Chicken and egg paradox

What comes first? The chicken or the egg?

… a good Project Manager could tell you.

Project Management, just one of the many hats I like to wear. It fits me well. I like to be organized and best of all, I like process flow. This week, I’m reminded how valuable process flow is. I’m working with a minimum of 6 different teams right now and everyone is looking at me to be the expert and to predict what needs to be done, by when, and by whom. Instead of reinventing the wheel for every project, I use my most favorite thing in the world of project management.
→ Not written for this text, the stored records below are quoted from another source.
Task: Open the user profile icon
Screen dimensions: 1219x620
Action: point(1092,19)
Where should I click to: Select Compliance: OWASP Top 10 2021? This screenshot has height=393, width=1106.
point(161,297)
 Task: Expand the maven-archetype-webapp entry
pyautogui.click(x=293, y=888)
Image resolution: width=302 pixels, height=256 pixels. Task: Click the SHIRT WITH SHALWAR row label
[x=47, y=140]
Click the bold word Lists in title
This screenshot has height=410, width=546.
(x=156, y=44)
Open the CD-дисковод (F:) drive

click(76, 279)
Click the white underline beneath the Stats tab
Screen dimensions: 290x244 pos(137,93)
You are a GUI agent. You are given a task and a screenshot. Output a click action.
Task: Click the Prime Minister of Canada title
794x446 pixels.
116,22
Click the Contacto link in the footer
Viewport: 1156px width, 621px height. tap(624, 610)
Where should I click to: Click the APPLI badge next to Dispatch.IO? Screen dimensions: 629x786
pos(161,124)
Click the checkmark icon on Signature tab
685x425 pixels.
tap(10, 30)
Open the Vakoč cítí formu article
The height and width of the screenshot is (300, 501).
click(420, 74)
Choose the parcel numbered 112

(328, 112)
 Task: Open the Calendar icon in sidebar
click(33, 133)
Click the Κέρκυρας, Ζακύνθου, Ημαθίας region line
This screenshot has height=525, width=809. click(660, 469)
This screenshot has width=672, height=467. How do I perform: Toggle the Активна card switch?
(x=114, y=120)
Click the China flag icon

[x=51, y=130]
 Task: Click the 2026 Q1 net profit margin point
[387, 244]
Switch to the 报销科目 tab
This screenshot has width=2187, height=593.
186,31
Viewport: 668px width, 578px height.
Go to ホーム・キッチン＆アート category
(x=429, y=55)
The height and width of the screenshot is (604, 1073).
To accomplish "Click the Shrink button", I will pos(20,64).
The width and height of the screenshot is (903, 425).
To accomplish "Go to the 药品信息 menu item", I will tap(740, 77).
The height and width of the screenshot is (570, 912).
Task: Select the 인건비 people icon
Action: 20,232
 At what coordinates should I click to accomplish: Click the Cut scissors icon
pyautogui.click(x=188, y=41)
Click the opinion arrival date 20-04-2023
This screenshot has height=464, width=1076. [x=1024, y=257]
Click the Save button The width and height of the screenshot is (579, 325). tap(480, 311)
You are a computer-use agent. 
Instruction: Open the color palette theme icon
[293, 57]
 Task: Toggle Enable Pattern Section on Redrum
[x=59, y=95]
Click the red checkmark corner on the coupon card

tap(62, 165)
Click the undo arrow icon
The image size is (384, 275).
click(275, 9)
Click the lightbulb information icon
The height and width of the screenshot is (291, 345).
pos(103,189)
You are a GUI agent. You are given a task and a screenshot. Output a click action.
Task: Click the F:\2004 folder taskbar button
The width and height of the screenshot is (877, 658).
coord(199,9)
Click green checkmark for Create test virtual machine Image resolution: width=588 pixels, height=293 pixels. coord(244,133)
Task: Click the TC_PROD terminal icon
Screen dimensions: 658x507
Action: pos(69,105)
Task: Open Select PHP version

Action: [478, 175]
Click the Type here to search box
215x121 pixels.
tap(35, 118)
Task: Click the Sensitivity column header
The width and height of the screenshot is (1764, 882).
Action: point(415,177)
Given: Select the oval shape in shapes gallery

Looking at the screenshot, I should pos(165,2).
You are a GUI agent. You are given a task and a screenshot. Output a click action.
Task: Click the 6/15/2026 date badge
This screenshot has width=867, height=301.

The SDLC really is a great framework that gets everyone on the same page and guides us from getting started to wrapping up a new website. And it’s loose enough to allow for the unique requirements that come with each project. Now, those discs might not mean much to anyone else, so I’ve modified it a little bit and this is what everyone gets to see before we get started on a new project when they ask those questions … who does what and by when.

Our Process Flow

  1. Each site will follow a process beginning with a consultation to assess the client’s needs.
  2. I will either create a conceptual design for review and approval or I’ll work with your designer to confirm that the designs are compatible. This is the best time to collect all final text that will go on the site and access to all systems and all 3rd party tools.
  3. The conceptual design will be interpreted into code and presented as a functional prototype. The client will review and approve. A list of design and functional changes may be collected at this time. The revised prototype will undergo another review.
  4. The site will undergo rapid development, which includes testing as the system is developed. Testing is performed across multiple browsers up to 2 versions back for laptops and PCs. Additional testing is provided for mobile-friendly sites.
  5. Once testing is complete, the website will have client-only access for the final review and approval.
  6. Once approved, the site is published.

I know, it’s a little dry and geeky, but when I stick to this approach, I save myself, my team, and my client a ton of time and money.